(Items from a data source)
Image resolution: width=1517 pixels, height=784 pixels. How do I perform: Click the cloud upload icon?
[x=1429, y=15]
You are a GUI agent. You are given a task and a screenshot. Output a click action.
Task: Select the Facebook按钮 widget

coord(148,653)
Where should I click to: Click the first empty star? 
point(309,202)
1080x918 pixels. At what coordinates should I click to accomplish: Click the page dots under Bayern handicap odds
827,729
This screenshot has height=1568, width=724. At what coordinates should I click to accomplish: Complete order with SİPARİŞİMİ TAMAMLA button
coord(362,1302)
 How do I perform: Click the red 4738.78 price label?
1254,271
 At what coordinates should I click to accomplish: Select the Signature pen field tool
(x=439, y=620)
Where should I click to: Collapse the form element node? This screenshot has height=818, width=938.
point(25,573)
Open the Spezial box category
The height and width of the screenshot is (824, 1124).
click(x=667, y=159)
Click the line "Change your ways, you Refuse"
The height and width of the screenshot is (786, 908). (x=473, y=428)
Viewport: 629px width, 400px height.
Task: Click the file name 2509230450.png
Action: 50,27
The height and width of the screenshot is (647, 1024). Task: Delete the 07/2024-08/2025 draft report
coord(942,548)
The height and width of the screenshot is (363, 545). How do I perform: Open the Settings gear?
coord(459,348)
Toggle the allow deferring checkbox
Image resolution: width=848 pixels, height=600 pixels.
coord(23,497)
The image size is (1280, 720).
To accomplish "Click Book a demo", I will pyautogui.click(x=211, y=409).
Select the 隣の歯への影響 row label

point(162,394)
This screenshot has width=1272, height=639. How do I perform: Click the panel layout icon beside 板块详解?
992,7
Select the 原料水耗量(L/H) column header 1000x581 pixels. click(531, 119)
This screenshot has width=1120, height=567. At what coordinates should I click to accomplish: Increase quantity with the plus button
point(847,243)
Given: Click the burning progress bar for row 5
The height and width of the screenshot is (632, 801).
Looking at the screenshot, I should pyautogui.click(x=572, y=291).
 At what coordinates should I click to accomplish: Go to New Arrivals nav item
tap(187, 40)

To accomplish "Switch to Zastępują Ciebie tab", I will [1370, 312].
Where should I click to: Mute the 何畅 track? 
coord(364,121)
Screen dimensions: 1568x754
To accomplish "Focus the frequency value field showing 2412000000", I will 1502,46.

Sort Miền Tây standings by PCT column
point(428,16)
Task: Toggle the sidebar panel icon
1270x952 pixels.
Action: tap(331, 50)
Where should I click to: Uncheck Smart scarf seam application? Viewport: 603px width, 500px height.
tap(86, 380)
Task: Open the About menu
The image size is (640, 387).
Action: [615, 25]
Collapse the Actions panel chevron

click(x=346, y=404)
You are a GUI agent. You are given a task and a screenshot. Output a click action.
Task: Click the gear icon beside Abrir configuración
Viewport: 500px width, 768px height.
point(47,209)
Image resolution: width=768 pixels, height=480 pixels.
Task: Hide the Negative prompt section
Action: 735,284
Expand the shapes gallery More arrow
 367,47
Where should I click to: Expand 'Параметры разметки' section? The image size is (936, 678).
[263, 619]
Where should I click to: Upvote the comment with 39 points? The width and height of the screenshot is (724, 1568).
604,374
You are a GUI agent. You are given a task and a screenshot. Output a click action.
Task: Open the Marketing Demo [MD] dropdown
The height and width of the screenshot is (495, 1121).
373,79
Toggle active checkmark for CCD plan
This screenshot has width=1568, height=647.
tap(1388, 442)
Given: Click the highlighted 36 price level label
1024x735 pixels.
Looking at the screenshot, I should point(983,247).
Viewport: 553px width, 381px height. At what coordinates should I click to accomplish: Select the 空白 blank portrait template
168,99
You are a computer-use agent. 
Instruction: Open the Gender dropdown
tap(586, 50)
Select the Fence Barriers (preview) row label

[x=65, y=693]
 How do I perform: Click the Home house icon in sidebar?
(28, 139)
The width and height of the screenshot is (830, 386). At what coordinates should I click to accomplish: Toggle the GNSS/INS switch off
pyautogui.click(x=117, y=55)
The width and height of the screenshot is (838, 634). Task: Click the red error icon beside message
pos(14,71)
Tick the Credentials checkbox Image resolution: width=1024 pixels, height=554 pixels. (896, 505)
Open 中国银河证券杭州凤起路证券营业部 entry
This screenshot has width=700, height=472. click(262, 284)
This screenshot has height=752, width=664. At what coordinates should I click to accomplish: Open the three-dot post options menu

WHAT TO DO — The answer should be an exact copy of the lines from the one containing "Open 中国银河证券杭州凤起路证券营业部 entry" through the last line of the entries, both included.

ANSWER SECTION —
Open 中国银河证券杭州凤起路证券营业部 entry
This screenshot has width=700, height=472. click(262, 284)
This screenshot has height=752, width=664. At what coordinates should I click to accomplish: Open the three-dot post options menu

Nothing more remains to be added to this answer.